Passage shown:
----------------
Shares of SK Hynix’s American depositary receipts climbed 4.29%, or $6.53, to $158.84 Friday morning, offering a partial rebound after a rough stretch that has seen the newly listed stock swing wildly in both directions since its blockbuster Nasdaq debut earlier this month.

The bounce comes after another turbulent overnight session for the memory chipmaker’s U.S.-listed shares. The stock closed Thursday at $152.31, having fallen sharply in premarket trading by as much as 5.80% at one point, before staging a partial recovery into Friday’s session. The recent swings extend a pattern that has defined SK Hynix’s ADR since it began trading on the Nasdaq, with the stock repeatedly posting double-digit percentage moves, sometimes within the same trading week, as investors continue working out how to value the newly listed security.

SK Hynix made history on July 10 when its ADRs began trading on the Nasdaq following a $26.5 billion offering, the largest first-time share sale ever completed by a foreign company on a U.S. exchange. The ADRs opened at $170 per share, a 14% premium above their $149 offering price, before finishing their first session at $168.01. Demand for the offering reportedly exceeded available supply by more than seven to one, according to Reuters, with roughly $5 billion of the ADRs allocated to three cornerstone investors: Baillie Gifford, Coatue Management and Situational Awareness Partners.
----------------
Written instruction A:
Revise the SK Hynix passage from the words "Shares of SK" through "newly listed security.", replacing "newly listed" with "recently listed".
Written instruction B:
Continue the SK Hynix passage, starting after its last sentence.
The data that follow have no connection to the SK Hynix passage.

Information shown:
----------------
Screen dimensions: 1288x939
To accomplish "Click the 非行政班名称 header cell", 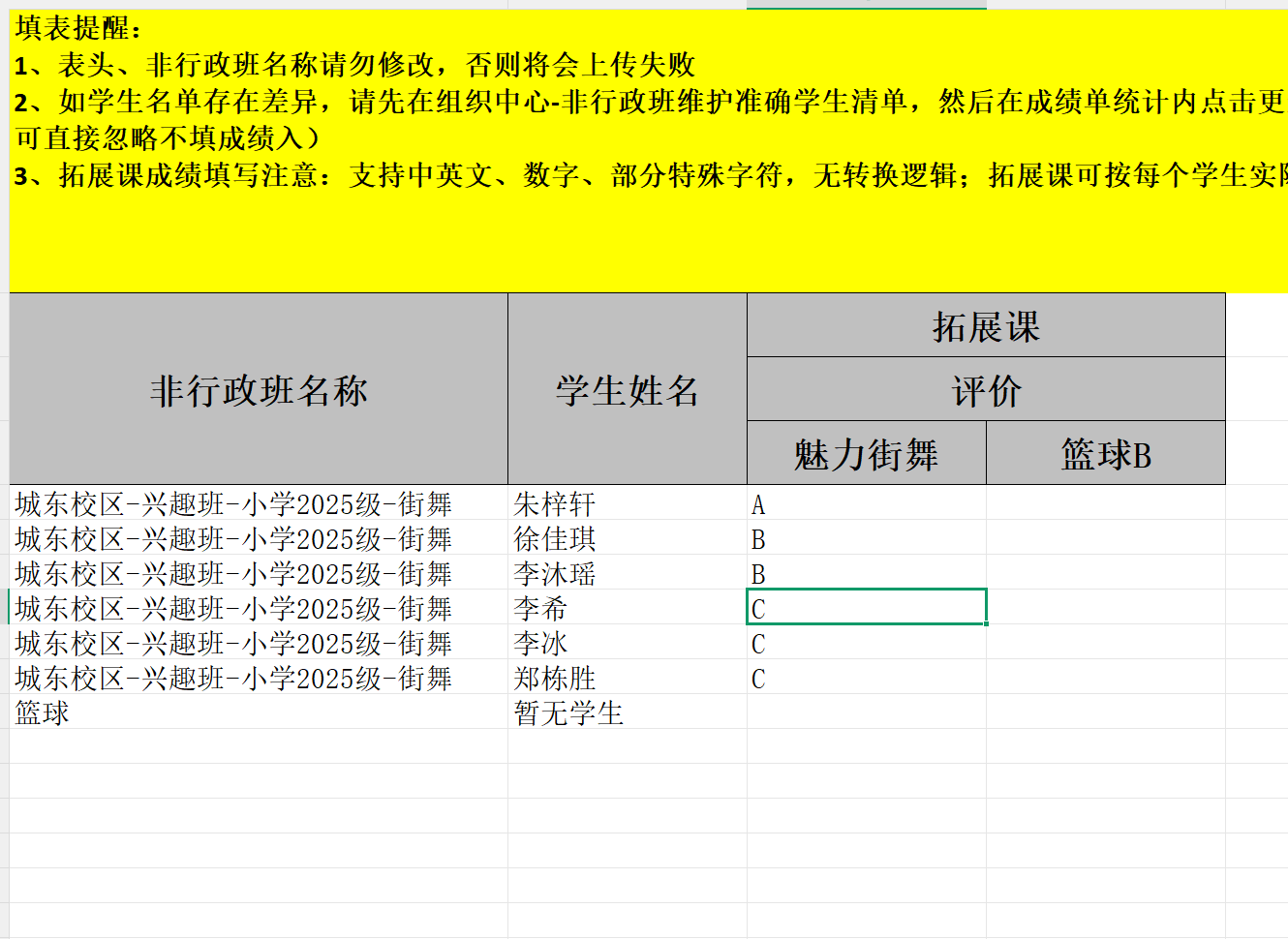I will 259,389.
----------------
Exercise response A:
Shares of SK Hynix’s American depositary receipts climbed 4.29%, or $6.53, to $158.84 Friday morning, offering a partial rebound after a rough stretch that has seen the recently listed stock swing wildly in both directions since its blockbuster Nasdaq debut earlier this month.

The bounce comes after another turbulent overnight session for the memory chipmaker’s U.S.-listed shares. The stock closed Thursday at $152.31, having fallen sharply in premarket trading by as much as 5.80% at one point, before staging a partial recovery into Friday’s session. The recent swings extend a pattern that has defined SK Hynix’s ADR since it began trading on the Nasdaq, with the stock repeatedly posting double-digit percentage moves, sometimes within the same trading week, as investors continue working out how to value the recently listed security.

Exercise response B:
At the opening bell ceremony held in Times Square, SK Hynix Chief Executive Kwak Noh-Jung called the moment a milestone for the company. “Today is a very proud day, and today is a truly historic day for SK Hynix,” Kwak said, adding that high-bandwidth memory, the category of chips in which SK Hynix holds the leading global market position, “stands at the heart of the AI revolution.” SK Group Chairman Chey Tae-won, speaking separately to CNBC, described the listing as “a dream come true.” Proceeds from the offering are expected to fund the purchase of extreme ultraviolet lithography equipment and the construction of new production facilities, according to the company’s regulatory filings.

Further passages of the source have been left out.